The pug-nosed, 1.5-liter Colt (an updated version of the Colt once exported to U.S. as a Dodge) has earned high marks for styling from the Japanese auto press. Its aerodynamic body and smart, roomy layout--it has a bench seat in front, virtually unheard of in subcompacts--has lured straying customers back into the fold. "I like the interior--especially the bench seat," says Machiharu Shibayama, 27, as she sweeps her green-tinged bangs from her face. "Besides, my family has always bought Mitsubishi." She, too, signed on for one of the cars at the launch event.
Mitsubishi needs that kind of loyalty. Even if demand for the Colt holds firm in Japan, the auto maker doesn't expect to break even there until 2005. And Mitsubishi is still haunted by a reputation for poor quality. Last year, nine models in Japan were recalled to fix faulty parts. That spotty record calls into question the effectiveness of the "quality gates" DaimlerChrysler added to Mitsubishi's plants. The gates--where supervisors run through a quality checklist at various stages of production--were one of the first changes ordered by the Germans. Eckrodt is well aware of ongoing "problems on the quality side," which he says are a top priority.
To win back customers, Mitsubishi is also betting on better design. By 2005, it hopes to have at least six new models in Japan, each with distinct styling aimed at wooing younger, urban drivers. The first will be the Grandis, a minivan due out in May. "We're trying to be serious but fun," says senior executive officer Olivier Boulay, Mitsubishi's design chief. To make sure the Grandis appeals to its target audience, Mitsubishi dispatched designers from its R&D center in rural Okazaki to Tokyo for several weeks. There they met with young people and soaked up big-city ambience before heading back to their workshops.
Mitsubishi has already captured the imagination of post-baby boomers in the U.S. Some 16.4% of its buyers are under age 25, the youngest of any auto maker, according to J.D. Power & Associates research. That could give Mitsubishi a leg up on the competition if those buyers stay loyal. To keep them coming back for more, it's rolling out new products tailored to the U.S. market, including the Endeavor sport-utility vehicle due in February. "We appeal to those who want something a little more edgy than Honda and Toyota," says Pierre Gagnon, president and CEO of Mitsubishi Motors North America. The company expects to sell 600,000 cars in North America by 2007, 66% more than last year--and may even build a new U.S. factory.
Others, though, are targeting the same piece of the market.

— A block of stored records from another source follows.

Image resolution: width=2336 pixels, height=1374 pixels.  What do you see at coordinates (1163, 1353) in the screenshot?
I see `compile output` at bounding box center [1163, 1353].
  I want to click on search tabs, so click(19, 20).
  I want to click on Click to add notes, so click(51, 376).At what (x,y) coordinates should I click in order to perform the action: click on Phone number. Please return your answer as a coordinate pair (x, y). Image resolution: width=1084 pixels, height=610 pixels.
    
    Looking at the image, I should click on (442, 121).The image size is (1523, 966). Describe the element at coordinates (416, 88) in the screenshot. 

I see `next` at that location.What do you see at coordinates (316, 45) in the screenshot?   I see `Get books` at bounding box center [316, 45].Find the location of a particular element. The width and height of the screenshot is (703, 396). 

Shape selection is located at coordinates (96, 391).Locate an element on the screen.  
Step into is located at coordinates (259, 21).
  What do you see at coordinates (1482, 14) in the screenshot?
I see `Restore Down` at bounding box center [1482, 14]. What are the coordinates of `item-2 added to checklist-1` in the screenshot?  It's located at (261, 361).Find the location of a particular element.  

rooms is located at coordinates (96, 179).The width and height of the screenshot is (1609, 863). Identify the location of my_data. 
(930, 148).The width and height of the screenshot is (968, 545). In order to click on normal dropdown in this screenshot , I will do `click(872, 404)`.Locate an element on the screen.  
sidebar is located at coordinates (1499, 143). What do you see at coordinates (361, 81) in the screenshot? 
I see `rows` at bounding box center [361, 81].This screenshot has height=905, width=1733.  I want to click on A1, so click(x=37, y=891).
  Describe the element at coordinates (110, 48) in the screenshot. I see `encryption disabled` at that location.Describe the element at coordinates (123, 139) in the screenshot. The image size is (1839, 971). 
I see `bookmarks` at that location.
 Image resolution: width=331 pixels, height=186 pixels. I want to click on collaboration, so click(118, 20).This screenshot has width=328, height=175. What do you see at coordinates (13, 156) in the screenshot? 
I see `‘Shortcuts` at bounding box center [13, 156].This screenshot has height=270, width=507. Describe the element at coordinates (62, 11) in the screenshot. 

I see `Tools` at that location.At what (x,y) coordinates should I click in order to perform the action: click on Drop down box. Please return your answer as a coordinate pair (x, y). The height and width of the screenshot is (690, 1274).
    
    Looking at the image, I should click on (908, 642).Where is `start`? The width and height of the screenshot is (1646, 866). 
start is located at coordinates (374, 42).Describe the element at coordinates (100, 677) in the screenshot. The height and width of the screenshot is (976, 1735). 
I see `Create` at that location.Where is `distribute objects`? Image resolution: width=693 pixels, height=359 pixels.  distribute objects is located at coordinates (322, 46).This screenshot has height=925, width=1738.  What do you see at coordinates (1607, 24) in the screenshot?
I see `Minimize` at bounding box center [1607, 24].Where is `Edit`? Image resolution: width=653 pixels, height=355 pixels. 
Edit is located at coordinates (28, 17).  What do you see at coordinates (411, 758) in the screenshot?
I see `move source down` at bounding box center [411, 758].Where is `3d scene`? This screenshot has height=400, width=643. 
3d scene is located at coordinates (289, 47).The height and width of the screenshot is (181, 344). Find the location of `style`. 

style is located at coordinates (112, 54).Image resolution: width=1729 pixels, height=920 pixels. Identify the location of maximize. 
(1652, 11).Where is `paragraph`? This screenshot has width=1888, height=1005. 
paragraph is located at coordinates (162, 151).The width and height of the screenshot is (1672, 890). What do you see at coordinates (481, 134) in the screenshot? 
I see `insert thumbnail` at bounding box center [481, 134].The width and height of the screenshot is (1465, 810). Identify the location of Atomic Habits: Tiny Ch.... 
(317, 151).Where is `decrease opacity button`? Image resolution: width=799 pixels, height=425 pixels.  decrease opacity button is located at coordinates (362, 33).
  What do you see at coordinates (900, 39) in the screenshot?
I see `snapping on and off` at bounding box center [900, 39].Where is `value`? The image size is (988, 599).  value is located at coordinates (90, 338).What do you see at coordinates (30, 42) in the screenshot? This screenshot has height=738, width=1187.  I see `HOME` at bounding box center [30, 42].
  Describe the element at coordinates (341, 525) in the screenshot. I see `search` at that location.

At a base price of $15,499, the 2.4-liter Hyundai Sonata sedan, for instance, represents a strong challenge to the comparable Mitsubishi Galant, listed at $17,767. At the same time, Honda and Toyota Motor Corp. are rolling out products with cutting-edge technologies such as gas-electric hybrid engines that cash-poor Mitsubishi can't afford. Worse, Mitsubishi's younger demographic makes it especially vulnerable in a softening economy since younger buyers are the first to hold off on big-ticket purchases when cash is tight.
DaimlerChrysler can breathe a sigh of relief after a rocky two years with Mitsubishi. But Eckrodt needs to keep the turnaround going. Don't be surprised to see him showing up in more Mitsubishi showrooms, with his salesman's hearty handshake and steady smile. Buy one of his cars and he might even drop you a thank-you note.